■ **Assigned task**
Look below for the lines from the one with "Saúde e Bem Estar (61, 88)" to the one with "Рыбалка в Абхазии: ТОП-3", and copy exactly those lines, both ends included.

■ **Data listing**

[Start of section]

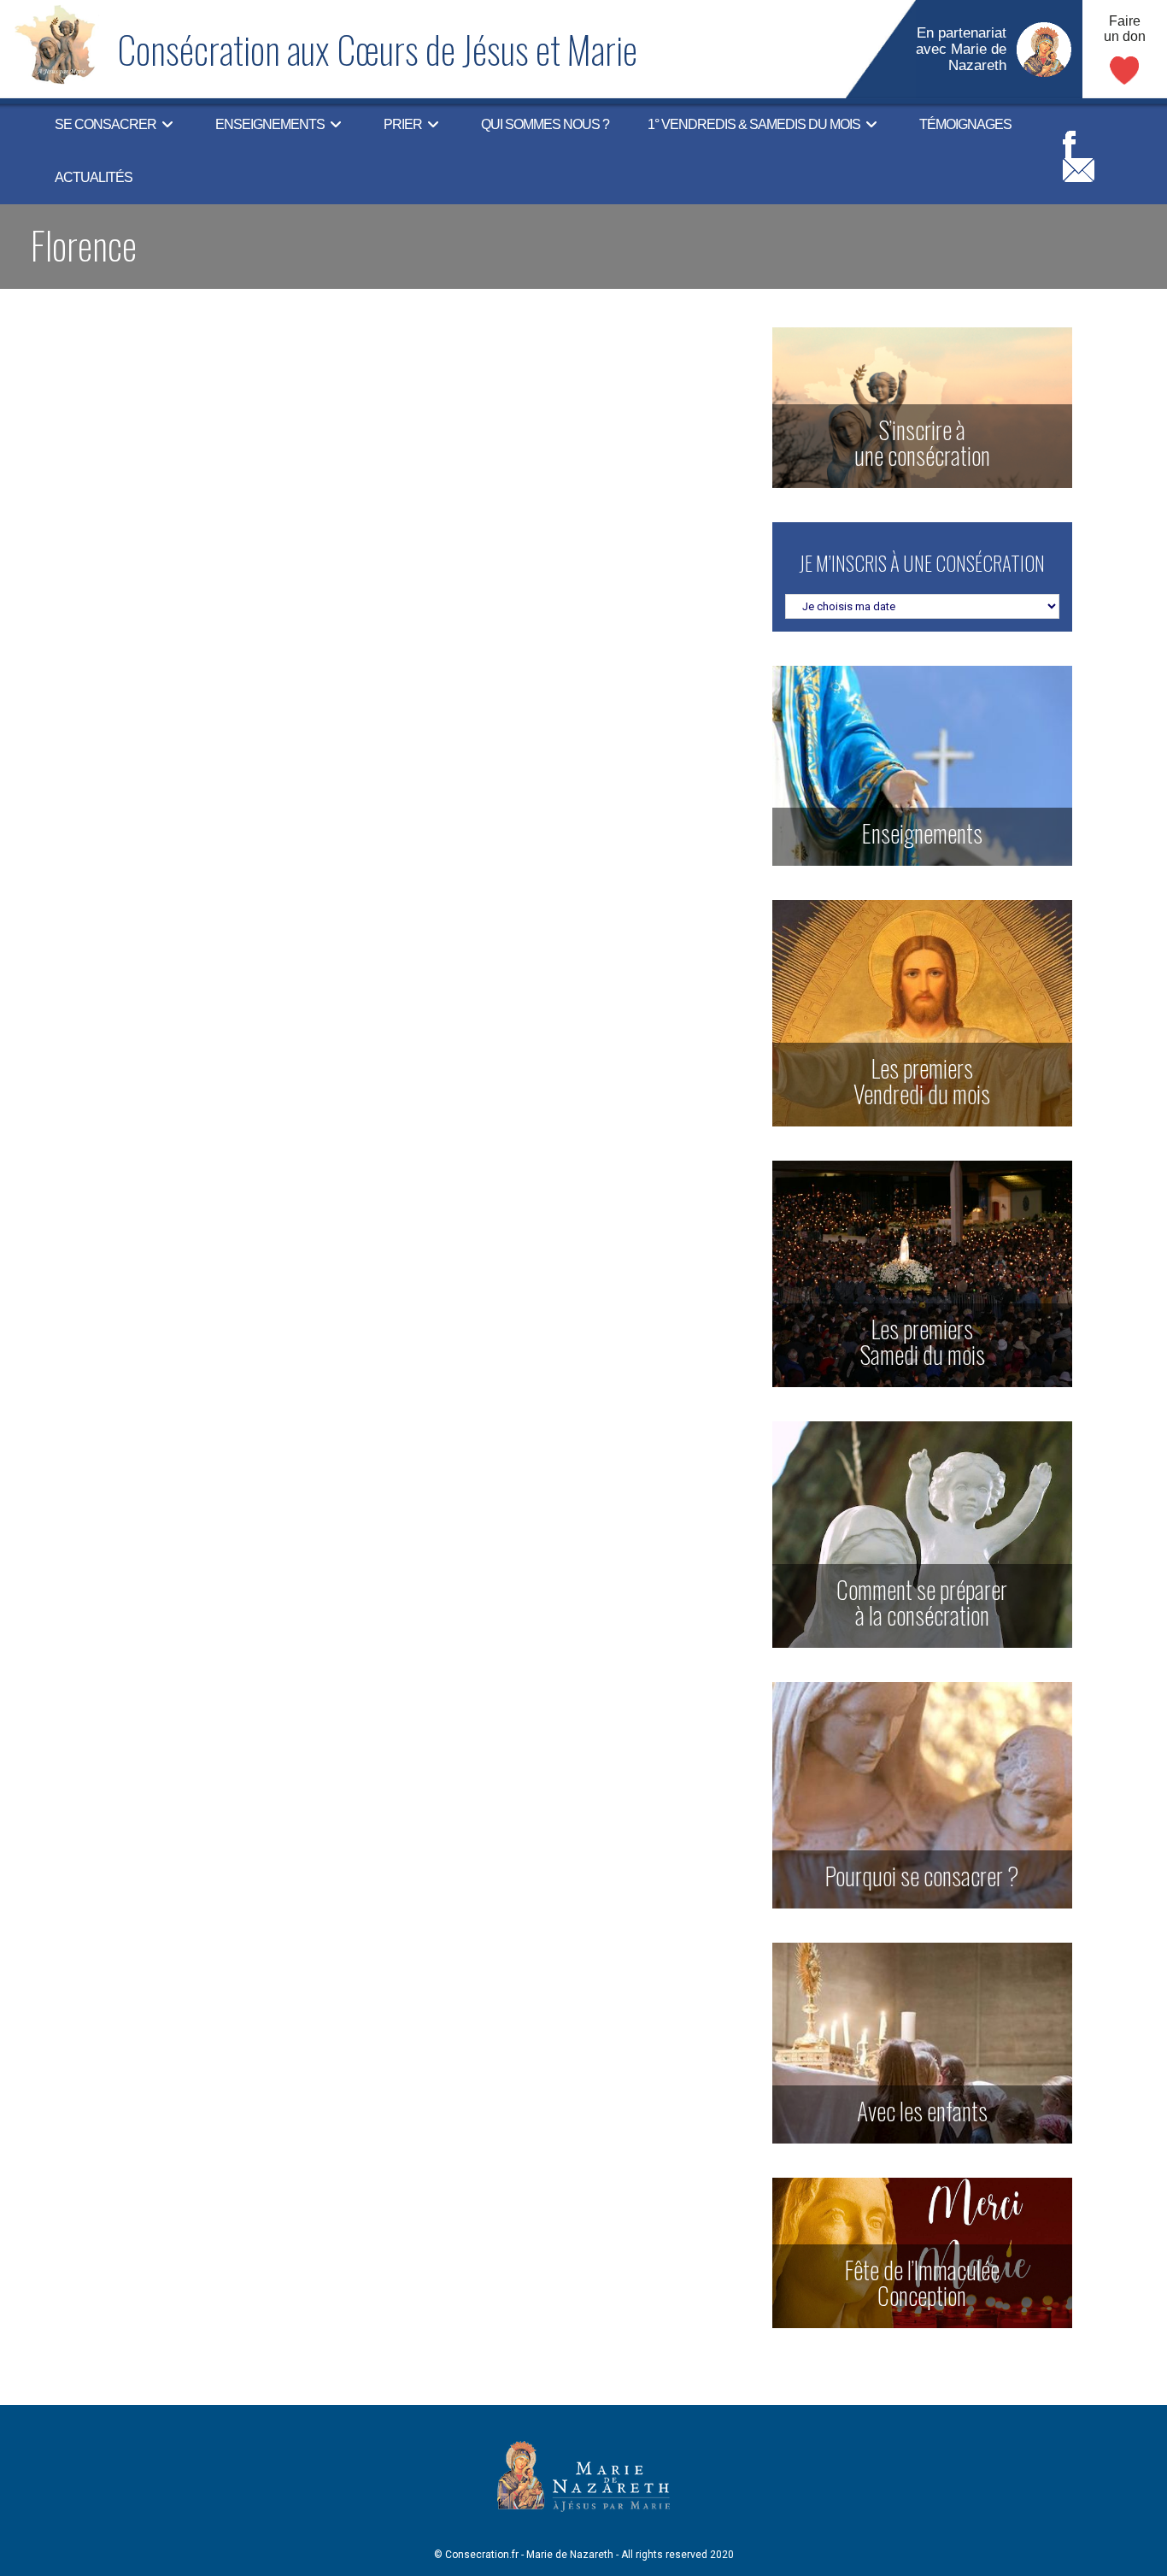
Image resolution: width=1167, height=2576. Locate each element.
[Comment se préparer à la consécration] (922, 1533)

[End of section]
[Start of section]

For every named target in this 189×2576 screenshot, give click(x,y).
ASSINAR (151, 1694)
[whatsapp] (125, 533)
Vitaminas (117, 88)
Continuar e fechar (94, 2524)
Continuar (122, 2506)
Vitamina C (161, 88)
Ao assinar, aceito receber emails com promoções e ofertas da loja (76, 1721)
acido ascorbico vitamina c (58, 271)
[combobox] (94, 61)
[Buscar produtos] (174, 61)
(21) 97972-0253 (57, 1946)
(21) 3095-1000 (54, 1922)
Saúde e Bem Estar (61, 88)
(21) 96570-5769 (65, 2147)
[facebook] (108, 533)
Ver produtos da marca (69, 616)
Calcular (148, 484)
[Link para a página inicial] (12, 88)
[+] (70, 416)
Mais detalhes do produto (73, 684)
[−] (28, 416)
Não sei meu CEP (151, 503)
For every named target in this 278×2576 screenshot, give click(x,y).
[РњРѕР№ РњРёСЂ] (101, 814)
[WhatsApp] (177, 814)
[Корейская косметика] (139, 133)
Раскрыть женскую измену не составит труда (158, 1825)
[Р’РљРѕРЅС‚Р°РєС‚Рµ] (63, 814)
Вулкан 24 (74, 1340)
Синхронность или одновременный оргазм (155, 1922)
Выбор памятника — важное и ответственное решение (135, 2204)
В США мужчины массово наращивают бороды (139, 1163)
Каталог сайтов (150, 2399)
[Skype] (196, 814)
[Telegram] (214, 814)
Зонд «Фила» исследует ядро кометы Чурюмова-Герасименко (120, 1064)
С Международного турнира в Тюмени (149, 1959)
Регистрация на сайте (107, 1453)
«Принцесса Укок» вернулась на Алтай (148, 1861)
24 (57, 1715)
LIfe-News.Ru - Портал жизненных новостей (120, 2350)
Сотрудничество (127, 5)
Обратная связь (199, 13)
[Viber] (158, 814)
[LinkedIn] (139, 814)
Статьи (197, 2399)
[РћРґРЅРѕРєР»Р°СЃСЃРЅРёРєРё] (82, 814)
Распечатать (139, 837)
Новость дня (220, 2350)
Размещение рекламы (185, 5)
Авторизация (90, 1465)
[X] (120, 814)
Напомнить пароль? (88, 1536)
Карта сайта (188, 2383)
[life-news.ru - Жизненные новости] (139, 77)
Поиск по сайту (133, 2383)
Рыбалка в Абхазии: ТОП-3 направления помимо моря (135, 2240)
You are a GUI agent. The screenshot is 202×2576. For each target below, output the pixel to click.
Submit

[End of section]

■ **Solution**
Saúde e Bem Estar (61, 88)
(21) 96570-5769 (65, 2147)
[facebook] (108, 533)
Ver produtos da marca (69, 616)
Calcular (148, 484)
[Link para a página inicial] (12, 88)
[+] (70, 416)
Mais detalhes do produto (73, 684)
[−] (28, 416)
Não sei meu CEP (151, 503)
For every named target in this 278×2576 screenshot, give click(x,y).
[РњРѕР№ РњРёСЂ] (101, 814)
[WhatsApp] (177, 814)
[Корейская косметика] (139, 133)
Раскрыть женскую измену не составит труда (158, 1825)
[Р’РљРѕРЅС‚Р°РєС‚Рµ] (63, 814)
Вулкан 24 (74, 1340)
Синхронность или одновременный оргазм (155, 1922)
Выбор памятника — важное и ответственное решение (135, 2204)
В США мужчины массово наращивают бороды (139, 1163)
Каталог сайтов (150, 2399)
[Skype] (196, 814)
[Telegram] (214, 814)
Зонд «Фила» исследует ядро кометы Чурюмова-Герасименко (120, 1064)
С Международного турнира в Тюмени (149, 1959)
Регистрация на сайте (107, 1453)
«Принцесса Укок» вернулась на Алтай (148, 1861)
24 (57, 1715)
LIfe-News.Ru - Портал жизненных новостей (120, 2350)
Сотрудничество (127, 5)
Обратная связь (199, 13)
[Viber] (158, 814)
[LinkedIn] (139, 814)
Статьи (197, 2399)
[РћРґРЅРѕРєР»Р°СЃСЃРЅРёРєРё] (82, 814)
Распечатать (139, 837)
Новость дня (220, 2350)
Размещение рекламы (185, 5)
Авторизация (90, 1465)
[X] (120, 814)
Напомнить пароль? (88, 1536)
Карта сайта (188, 2383)
[life-news.ru - Жизненные новости] (139, 77)
Поиск по сайту (133, 2383)
Рыбалка в Абхазии: ТОП-3 направления помимо моря (135, 2240)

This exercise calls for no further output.